### Directions for this task
Reproduce the passage on aggregating heterogeneous metadata below in full, word for word.

### Provided text
┄┄┄┄┄┄

Metadata, not only for digital libraries but also for regular library catalogs, is increasingly going to be collected from heterogeneous sources in various formats. With a plethora of metadata standards around, what could a framework “that likes any metadata it sees” (Roy Tennant) look like?
If you’d like to learn more about how metadata travels from harvesting from different sources to aggregated presentation, one good place to start would be “Strategies for reprocessing aggregated metadata” by Muriel Foulonneau and Timothy W. Cole (PDF, published in Research and Advanced Technology for Digital Libraries (proceedings of the 9th European Conference on Digital Libraries, ECDL 2005), Heidelberg: Springer, ISBN 3-540-28767-1).
The OAI protocol facilitates the aggregation of large numbers of heterogeneous metadata records. In order to make harvested records useable in the context of an OAI service provider, the records typically must be filtered, analyzed and transformed. The CIC metadata portal harvests 450,000 records from 18 repositories at 9 U.S. Midwestern universities. The process implemented for transforming metadata records for this project supports multiple workflows and end-user interfaces. The design of the metadata transformation process required trade-offs between aggregation homogeneity and utility for purpose and pragmatic constraints such as feasibility, human resources, and processing time.

┄┄┄┄┄┄

### Material supplied
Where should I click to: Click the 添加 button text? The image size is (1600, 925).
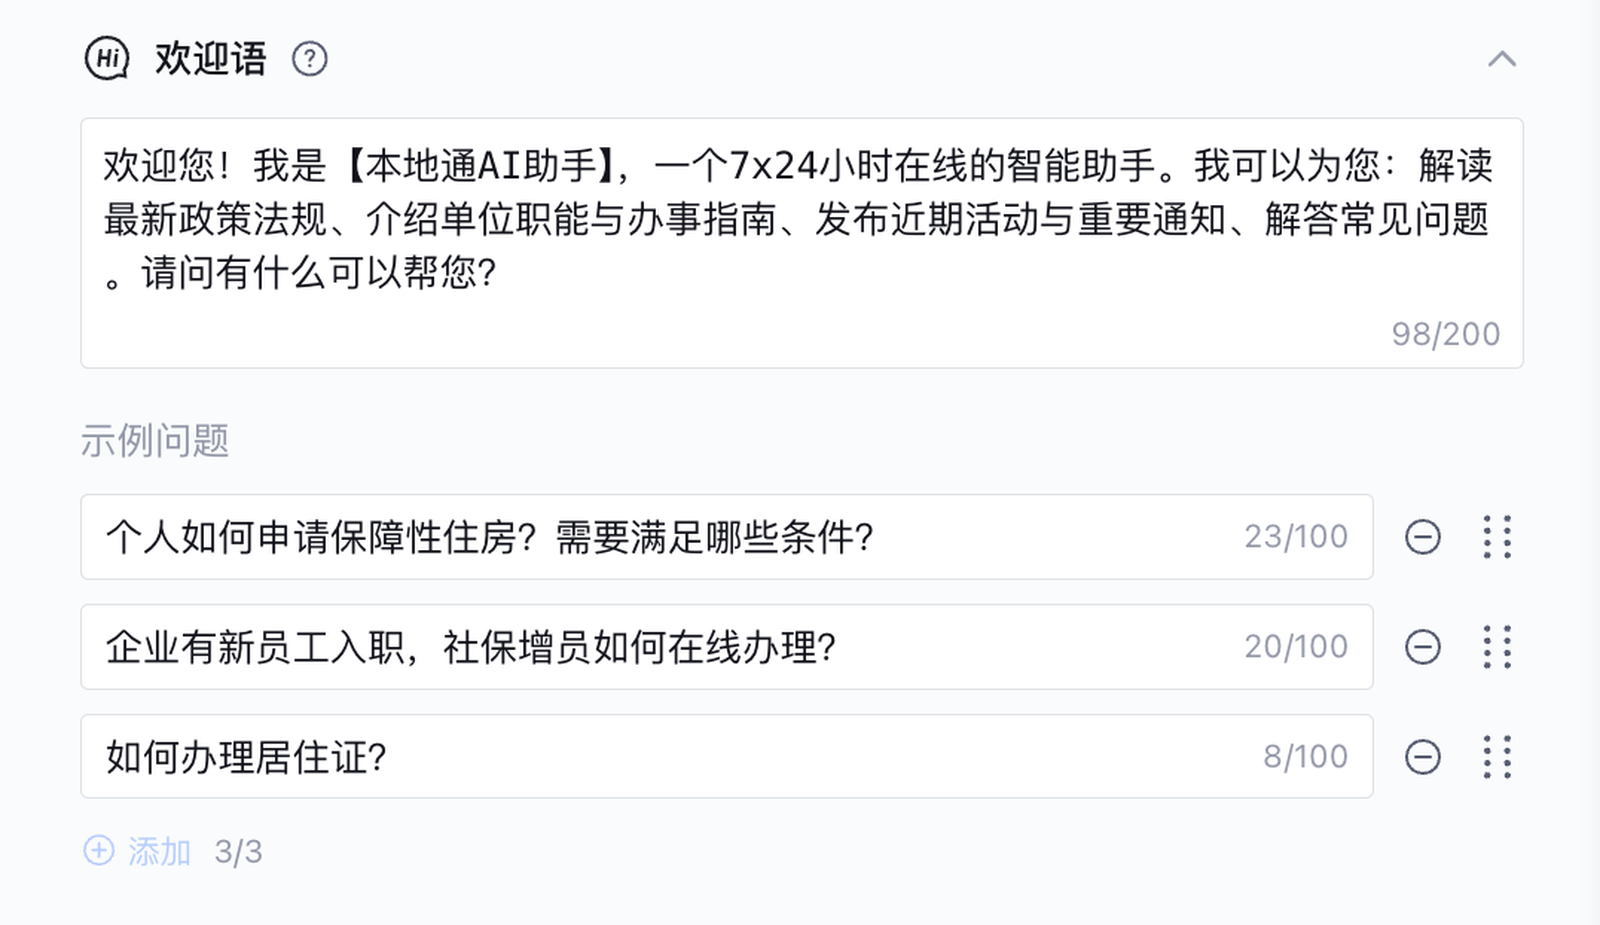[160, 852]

┄┄┄┄┄┄

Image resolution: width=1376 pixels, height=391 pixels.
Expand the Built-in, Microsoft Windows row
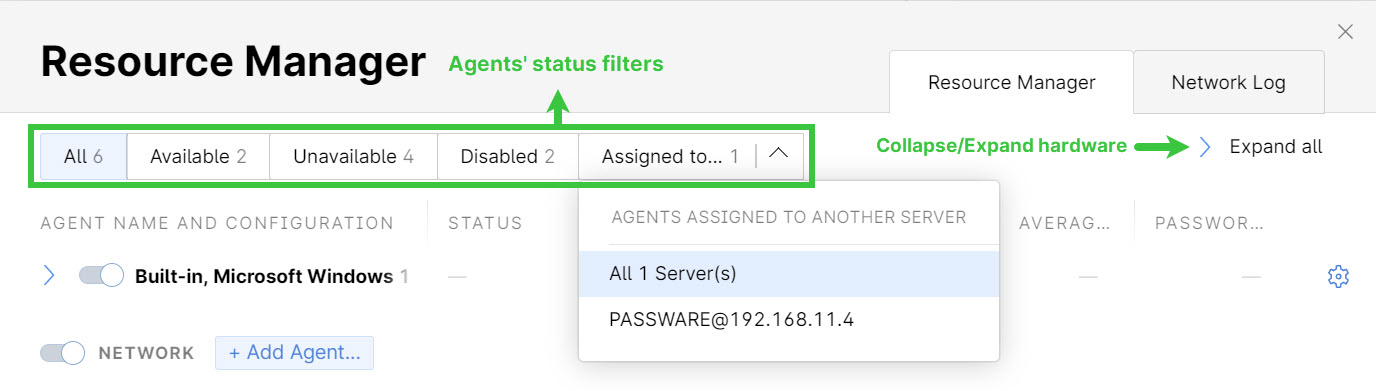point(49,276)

┄┄┄┄┄┄

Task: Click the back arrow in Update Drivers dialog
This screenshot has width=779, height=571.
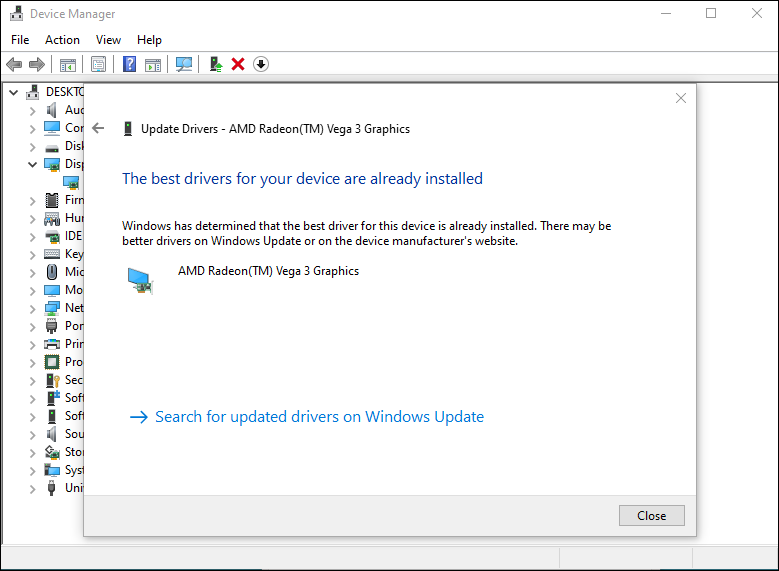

┄┄┄┄┄┄

### Exercise result
Metadata, not only for digital libraries but also for regular library catalogs, is increasingly going to be collected from heterogeneous sources in various formats. With a plethora of metadata standards around, what could a framework “that likes any metadata it sees” (Roy Tennant) look like?
If you’d like to learn more about how metadata travels from harvesting from different sources to aggregated presentation, one good place to start would be “Strategies for reprocessing aggregated metadata” by Muriel Foulonneau and Timothy W. Cole (PDF, published in Research and Advanced Technology for Digital Libraries (proceedings of the 9th European Conference on Digital Libraries, ECDL 2005), Heidelberg: Springer, ISBN 3-540-28767-1).
The OAI protocol facilitates the aggregation of large numbers of heterogeneous metadata records. In order to make harvested records useable in the context of an OAI service provider, the records typically must be filtered, analyzed and transformed. The CIC metadata portal harvests 450,000 records from 18 repositories at 9 U.S. Midwestern universities. The process implemented for transforming metadata records for this project supports multiple workflows and end-user interfaces. The design of the metadata transformation process required trade-offs between aggregation homogeneity and utility for purpose and pragmatic constraints such as feasibility, human resources, and processing time.